Direct and Continuous Inhibition of ADAM17 Using a Novel Selective Inhibitor Restores Functional Platelet Yield From Human Pluripotent Stem Cells

Abstract 2323

Platelet transfusion is therapeutically important for patients with thrombocytopenia and/or bleeding disorders. Problems associated with a lack of donors and unknown infections in the blood have not been fully resolved, however. In that context, human induced pluripotent stem cells (hiPSCs) are a potentially abundant source of infection-free platelets. The pluripotent state of hiPSCs and their differentiation depend upon appropriate culture conditions defined in part by oxygen and temperature.
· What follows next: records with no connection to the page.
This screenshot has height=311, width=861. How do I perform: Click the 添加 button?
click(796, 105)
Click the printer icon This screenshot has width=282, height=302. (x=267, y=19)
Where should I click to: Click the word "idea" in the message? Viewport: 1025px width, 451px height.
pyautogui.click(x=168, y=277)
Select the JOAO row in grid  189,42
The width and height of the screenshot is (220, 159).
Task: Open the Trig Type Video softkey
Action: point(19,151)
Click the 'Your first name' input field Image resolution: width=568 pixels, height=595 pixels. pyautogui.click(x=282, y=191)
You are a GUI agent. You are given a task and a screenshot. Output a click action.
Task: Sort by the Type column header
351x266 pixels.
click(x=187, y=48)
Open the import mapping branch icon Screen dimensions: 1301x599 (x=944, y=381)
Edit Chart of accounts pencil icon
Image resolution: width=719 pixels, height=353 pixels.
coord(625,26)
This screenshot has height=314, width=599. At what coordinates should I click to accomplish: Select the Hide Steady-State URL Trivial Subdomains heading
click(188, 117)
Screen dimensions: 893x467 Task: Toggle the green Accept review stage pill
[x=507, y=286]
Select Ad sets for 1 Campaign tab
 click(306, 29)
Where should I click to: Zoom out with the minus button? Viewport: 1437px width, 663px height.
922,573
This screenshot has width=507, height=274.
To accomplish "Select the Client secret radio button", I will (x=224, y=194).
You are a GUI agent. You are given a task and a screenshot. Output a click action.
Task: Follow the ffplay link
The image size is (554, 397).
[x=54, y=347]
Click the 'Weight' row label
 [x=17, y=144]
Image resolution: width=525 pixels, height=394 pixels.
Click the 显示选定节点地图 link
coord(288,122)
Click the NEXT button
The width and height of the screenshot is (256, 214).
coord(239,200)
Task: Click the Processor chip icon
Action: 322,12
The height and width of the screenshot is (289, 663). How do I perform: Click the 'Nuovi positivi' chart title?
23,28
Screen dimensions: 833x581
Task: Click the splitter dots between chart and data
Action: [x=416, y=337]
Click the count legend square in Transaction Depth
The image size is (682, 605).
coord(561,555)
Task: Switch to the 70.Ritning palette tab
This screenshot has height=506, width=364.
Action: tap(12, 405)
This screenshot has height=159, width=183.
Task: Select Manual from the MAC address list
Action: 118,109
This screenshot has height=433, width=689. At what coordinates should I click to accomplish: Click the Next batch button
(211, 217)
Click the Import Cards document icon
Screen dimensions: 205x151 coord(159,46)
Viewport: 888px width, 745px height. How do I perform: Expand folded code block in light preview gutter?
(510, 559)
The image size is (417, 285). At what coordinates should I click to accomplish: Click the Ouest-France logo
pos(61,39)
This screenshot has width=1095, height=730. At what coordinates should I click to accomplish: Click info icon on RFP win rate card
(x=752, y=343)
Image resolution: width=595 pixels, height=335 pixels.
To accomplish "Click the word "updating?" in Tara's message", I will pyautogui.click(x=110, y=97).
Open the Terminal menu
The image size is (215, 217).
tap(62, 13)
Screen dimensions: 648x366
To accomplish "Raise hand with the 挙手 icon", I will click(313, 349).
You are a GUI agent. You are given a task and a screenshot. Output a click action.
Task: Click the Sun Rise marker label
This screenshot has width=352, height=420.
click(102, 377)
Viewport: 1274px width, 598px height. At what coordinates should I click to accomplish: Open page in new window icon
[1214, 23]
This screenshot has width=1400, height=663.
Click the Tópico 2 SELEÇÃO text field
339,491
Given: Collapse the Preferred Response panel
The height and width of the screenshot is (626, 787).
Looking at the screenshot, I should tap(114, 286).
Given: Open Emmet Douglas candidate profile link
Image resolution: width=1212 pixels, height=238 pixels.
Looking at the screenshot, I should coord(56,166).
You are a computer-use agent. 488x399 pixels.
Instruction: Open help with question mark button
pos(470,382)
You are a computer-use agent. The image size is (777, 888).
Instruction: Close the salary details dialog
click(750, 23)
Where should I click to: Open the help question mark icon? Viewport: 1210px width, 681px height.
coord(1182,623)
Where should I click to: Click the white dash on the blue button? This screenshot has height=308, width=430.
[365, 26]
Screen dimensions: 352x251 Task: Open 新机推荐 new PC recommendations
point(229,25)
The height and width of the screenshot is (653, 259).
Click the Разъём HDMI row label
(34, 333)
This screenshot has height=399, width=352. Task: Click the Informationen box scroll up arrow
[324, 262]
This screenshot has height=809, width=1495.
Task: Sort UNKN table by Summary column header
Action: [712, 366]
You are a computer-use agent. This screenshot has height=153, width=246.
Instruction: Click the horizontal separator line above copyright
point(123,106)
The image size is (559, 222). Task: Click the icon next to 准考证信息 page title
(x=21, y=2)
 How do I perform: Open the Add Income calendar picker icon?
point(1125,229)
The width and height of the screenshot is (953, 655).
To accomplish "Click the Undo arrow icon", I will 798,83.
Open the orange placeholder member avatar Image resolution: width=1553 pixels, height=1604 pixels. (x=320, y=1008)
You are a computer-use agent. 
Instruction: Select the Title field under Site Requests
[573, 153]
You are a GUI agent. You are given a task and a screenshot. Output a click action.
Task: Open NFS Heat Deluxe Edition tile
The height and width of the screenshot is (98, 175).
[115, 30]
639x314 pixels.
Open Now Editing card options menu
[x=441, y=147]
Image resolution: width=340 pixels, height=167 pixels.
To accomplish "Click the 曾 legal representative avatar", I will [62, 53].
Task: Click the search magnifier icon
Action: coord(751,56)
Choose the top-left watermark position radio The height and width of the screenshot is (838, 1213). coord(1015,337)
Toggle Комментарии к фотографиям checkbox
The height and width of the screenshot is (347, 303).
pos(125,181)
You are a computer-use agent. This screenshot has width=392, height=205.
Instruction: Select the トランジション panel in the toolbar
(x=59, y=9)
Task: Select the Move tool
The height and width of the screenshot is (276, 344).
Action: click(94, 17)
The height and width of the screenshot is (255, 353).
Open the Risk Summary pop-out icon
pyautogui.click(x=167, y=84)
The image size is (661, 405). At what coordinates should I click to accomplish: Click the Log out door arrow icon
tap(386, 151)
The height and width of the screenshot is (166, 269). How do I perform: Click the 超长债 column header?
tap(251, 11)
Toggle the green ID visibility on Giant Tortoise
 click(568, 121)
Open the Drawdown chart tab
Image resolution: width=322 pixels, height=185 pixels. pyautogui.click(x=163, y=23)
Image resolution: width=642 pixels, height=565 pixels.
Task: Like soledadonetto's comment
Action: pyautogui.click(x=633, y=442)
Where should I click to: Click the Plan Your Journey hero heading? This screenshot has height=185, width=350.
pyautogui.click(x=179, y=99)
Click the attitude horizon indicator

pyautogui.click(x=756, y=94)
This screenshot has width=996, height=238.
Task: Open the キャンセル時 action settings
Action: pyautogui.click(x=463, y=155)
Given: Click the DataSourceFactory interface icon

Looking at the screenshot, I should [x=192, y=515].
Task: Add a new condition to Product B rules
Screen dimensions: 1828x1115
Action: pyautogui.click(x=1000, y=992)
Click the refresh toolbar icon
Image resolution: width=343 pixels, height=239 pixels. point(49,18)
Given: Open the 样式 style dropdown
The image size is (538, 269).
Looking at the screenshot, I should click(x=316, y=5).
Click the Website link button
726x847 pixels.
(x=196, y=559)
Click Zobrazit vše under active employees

We therefore initially examined whether temperatures at or below 24°C, which are required for preservation of platelet concentrates ex vivo, allow hiPSC differentiation to generate platelets. We found that only at 37°C were platelets generated. But at 37°C in vitro, platelets are subject to degradation exemplified by the shedding of GPIbα, a receptor for von Willebrand factor (vWF), which is caused by a disintegrin and metalloprotease (ADAM) 17. We therefore developed KP-457, a novel ADAM17 inhibitor that has a reverse hydroxamic acid structure and has been found safe in rats and dogs. Although inhibition of p38 MAP kinase, putatively upstream of ADAM17, reportedly inhibits GPIbα shedding in stored human platelets, even at 37°C, administration of the p38 inhibitor SB203580 induces cytotoxicity during differentiation, leading to a loss of platelet yield from hiPSCs. By contrast, KP-457 significantly protected GPIbα expression in platelets from hiPSCs and in aged human platelets in culture at 37°C. Moreover, iPSC-derived platelets generated in the presence of KP-457 displayed improved hemostatic function when studied using an imaging system that enables characterization of single-platelet kinetics during thrombus formation after laser-induced injury in vivo. We propose this new drug could markedly improve the maintenance of functional platelets generated in culture, particularly those derived from hiPSCs.